Gesellschaft für Arzneimittelanwendungsforschung und Arzneimittelepidemiologie e.V. (GAA). 24. Jahrestagung der Gesellschaft für Arzneimittelanwendungsforschung und Arzneimittelepidemiologie. Erfurt, 30.11.-01.12.2017. Düsseldorf: German Medical Science GMS Publishing House; 2017. Doc17gaa105

doi: 10.3205/17gaa105, urn:nbn:de:0183-17gaa1058

Published: December 5, 2017

© 2017 Tesch et al.
This is an Open Access article distributed under the terms of the Creative Commons Attribution 4.0 License. See license information at http://creativecommons.org/licenses/by/4.0/.

Outline

Text

Background: Allergic rhinitis (AR) is one of the most important risk factors of asthma. Several pharmaceutical interventions exist for the treatment of AR and asthma. However, allergy immunotherapy (AIT) constitutes the only available causal therapy option for AR. The aim of this study was to estimate whether the use of AIT can delay progression in asthma severity.

Materials and Methods: The analysis was based on the data from a statutory health insurance AOK PLUS over the time span 2005 to 2014. It included all beneficiaries who did not change their insurance status over the time period and survive at least until 2007 (1.74 million people). Patients with asthma were defined as being diagnosed at least twice for having asthma (ICD-10 Code J45) in outpatient care and having received at least two recipes of short-acting beta agonists, inhaled corticosteroids or combinations of inhaled corticosteroids and long-acting beta agonists during four consecutive quarters. People who did not meet this definition in the years 2005-06 but in later years were classified as incident cases of asthma. The severity of asthma was measured by medication according to the guideline of the global initiative for asthma (GINA). Transitions between the GINA steps were analyzed using Cox regression models controlling for age and sex.

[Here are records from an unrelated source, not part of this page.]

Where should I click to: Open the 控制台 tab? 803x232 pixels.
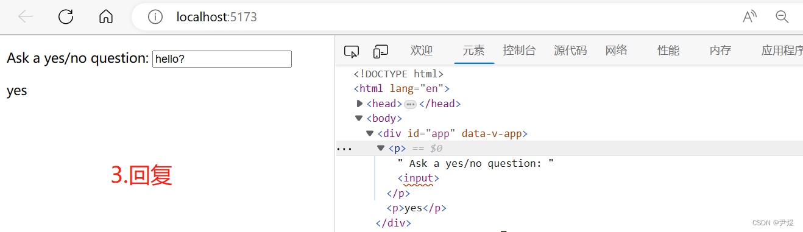click(519, 51)
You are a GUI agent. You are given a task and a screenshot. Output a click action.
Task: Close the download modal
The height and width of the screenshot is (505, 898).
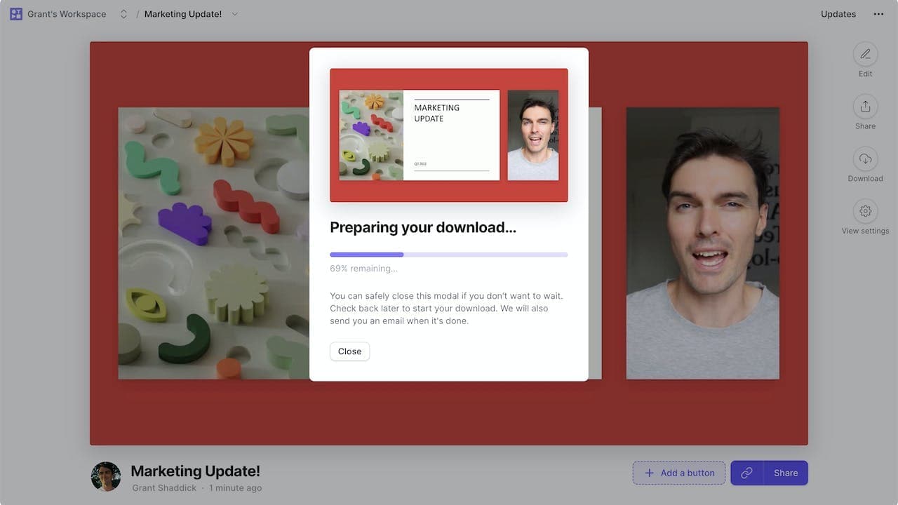point(349,351)
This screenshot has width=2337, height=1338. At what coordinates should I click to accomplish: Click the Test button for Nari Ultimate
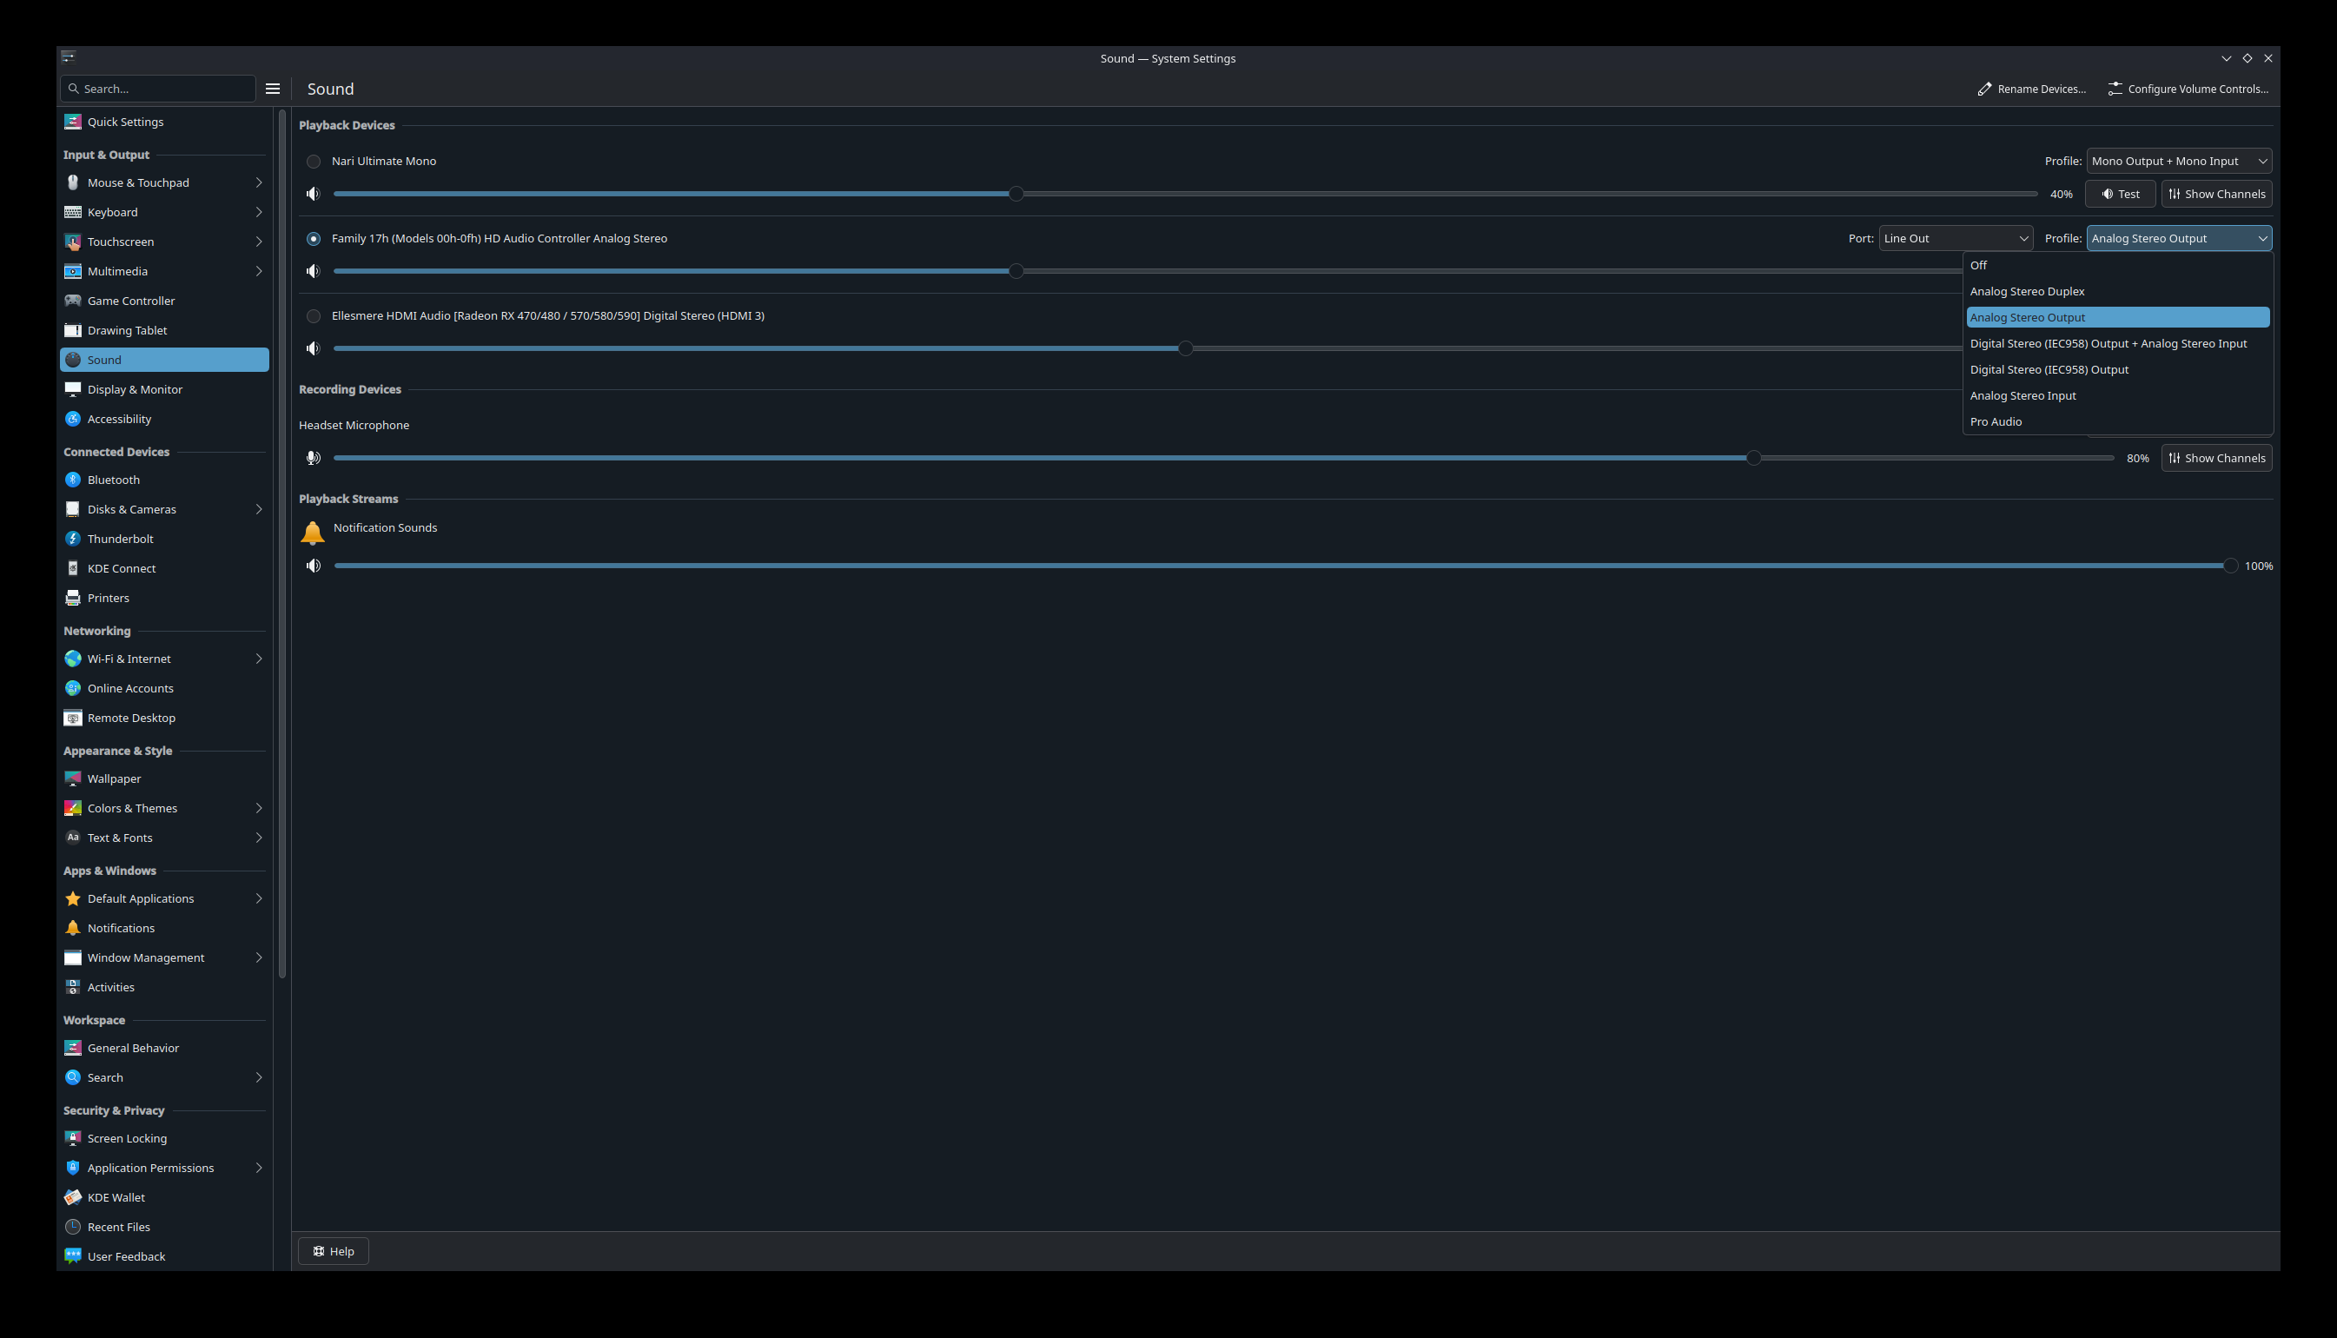click(x=2119, y=194)
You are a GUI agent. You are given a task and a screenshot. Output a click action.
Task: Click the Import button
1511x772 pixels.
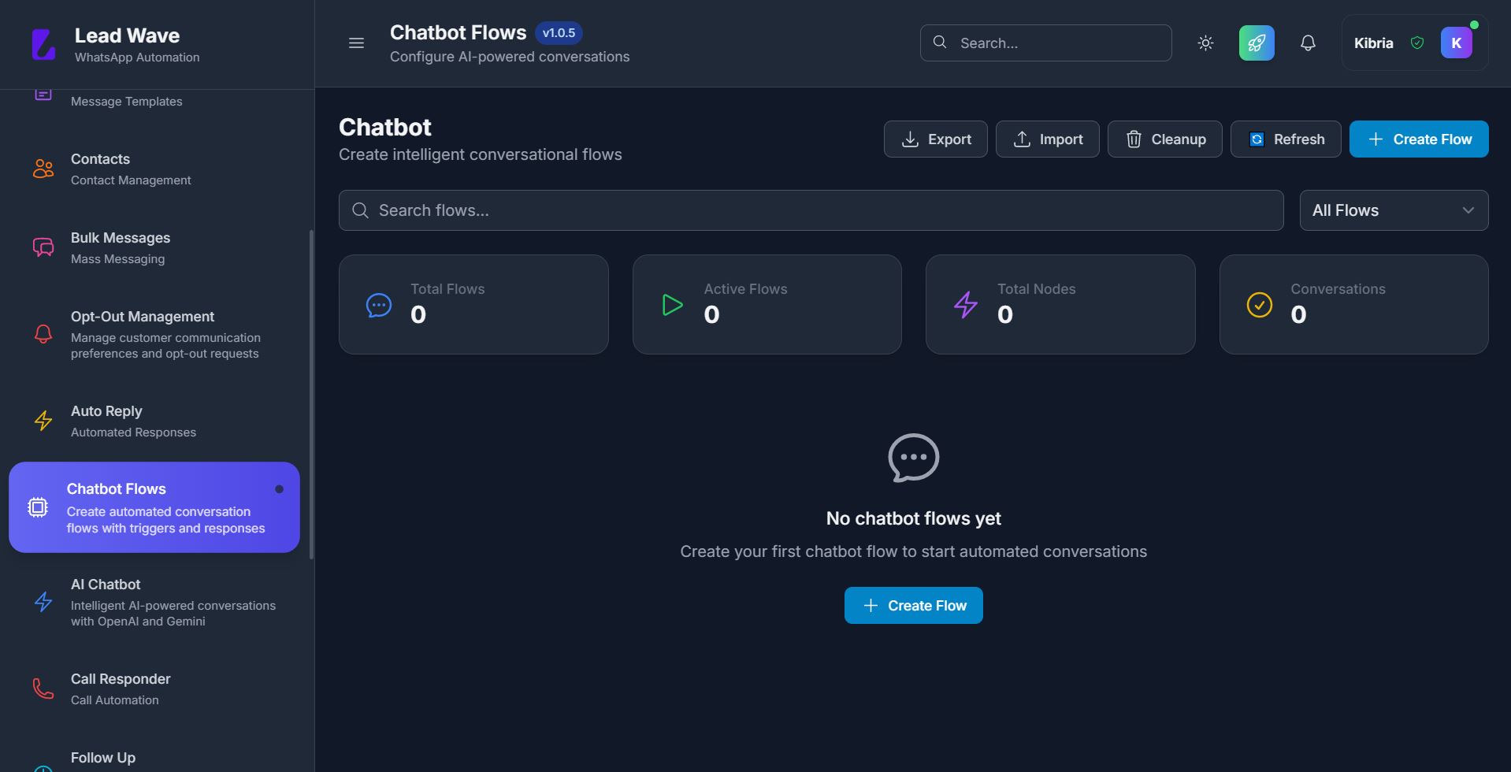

Results: About 40 thousand people with incident asthma were followed through their path of asthma progression. Because step two and step five GINA medication were rarely prescribed, only transitions from GINA step 1 to GINA step 3 and GINA step 3 to GINA step 4, were modeled. Significant reduction in time to next step of asthma medication was found for people receiving AIT. The delay in progression due to AIT was stronger in the second transition, which was also independent of age and sex. Because of poor separation between asthma and COPD in outpatient data for older people, it is possible that the protective effect of AIT in this group is underestimated.

Conclusion: The results of our study provide evidence that the treatment with AIT could change the course of asthma. As long as there is no primary prevention for allergic diseases, a treatment thru allergy immunotherapy should be considered.